Zwar ist grundsätzlich Werbung durch Einwurf von Postwurfsendungen in die Briefkästen von Verbrauchern rechtlich nicht zu beanstanden. Sie dient auch dem Interesse des Verbrauchers, über das Leistungsangebot des werbenden Unternehmens einen Überblick zu erhalten. Daher kann nicht von vornherein angenommen werden, der Verbraucher lehne diese Art der Werbung ab. Gibt aber der Empfänger der Postwurfsendung ausdrücklich zu erkennen, dass er derartiges Werbematerial nicht zu erhalten wünscht, so ist eine solche Willensäußerung grundsätzlich zu beachten. Das folgt aus dem Selbstbestimmungsrecht des Betroffenen gemäß Art. 2 GG. Denn das Interesse des Einzelnen am Schutze seiner Individualsphäre hat grundsätzlich Vorrang vor dem Interesse des Unternehmens an Werbung.
Wenn sich die Rechtsprechung zur unerwünschten Reklame im Briefkasten festigt, wird dies bundesweit erhebliche Auswirkungen für die Direktwerbung mit sich bringen. So sagen die Lüneburger Richter in ihrem Urteil: "Soweit sich aus § 7 Abs. 2 Nr. 1 UWG eine stets unzulässige Belästigung ohne die Möglichkeit der Abwägung der entgegenstehenden Interessen der Parteien ergibt, folgt hieraus die Verpflichtung der werbenden Unternehmen, die ihnen persönlich mitgeteilte Wünsche von Werbeverweigerer zukünftig zu beachten und diesen durch organisatorische Maßnahmen Rechnung zu tragen, was erhebliche Auswirkungen auf die bisherige Form der (kostengünstigen) Postwurfsendungen haben wird. Im Hinblick auf die erhebliche Anzahl von Werbeverweigerern wird dies gegebenenfalls dazu führen, dass die bisher bekannte Form der Postwurfsendungen nicht mehr möglich sein wird."

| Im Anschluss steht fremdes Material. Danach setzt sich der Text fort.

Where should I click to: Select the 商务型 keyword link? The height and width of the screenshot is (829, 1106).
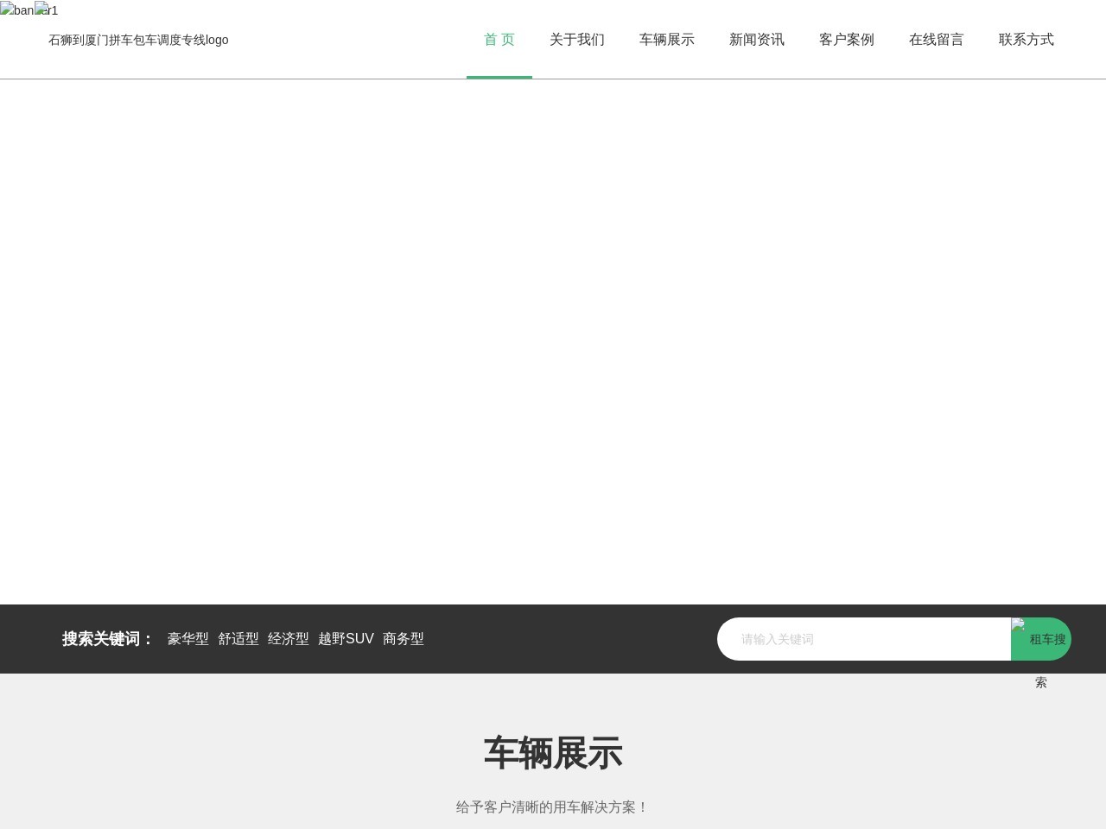point(403,639)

Fazit: Grundsätzlich ist eine Direktwerbung durch Einwurf von Postwurfsendungen in die Briefkästen von Verbrauchern rechtlich nicht zu beanstanden. Wenn aber der Empfänger der Postwurfsendung ausdrücklich mitteilt oder zu erkennen gibt, dass er diese Direktwerbung nicht erhalten möchte, so ist dies zu beachten. Andernfalls würde das Einwerfen von unerwünschter Werbung zu einer Verletzung des allgemeinen Persönlichkeitsrechts führen.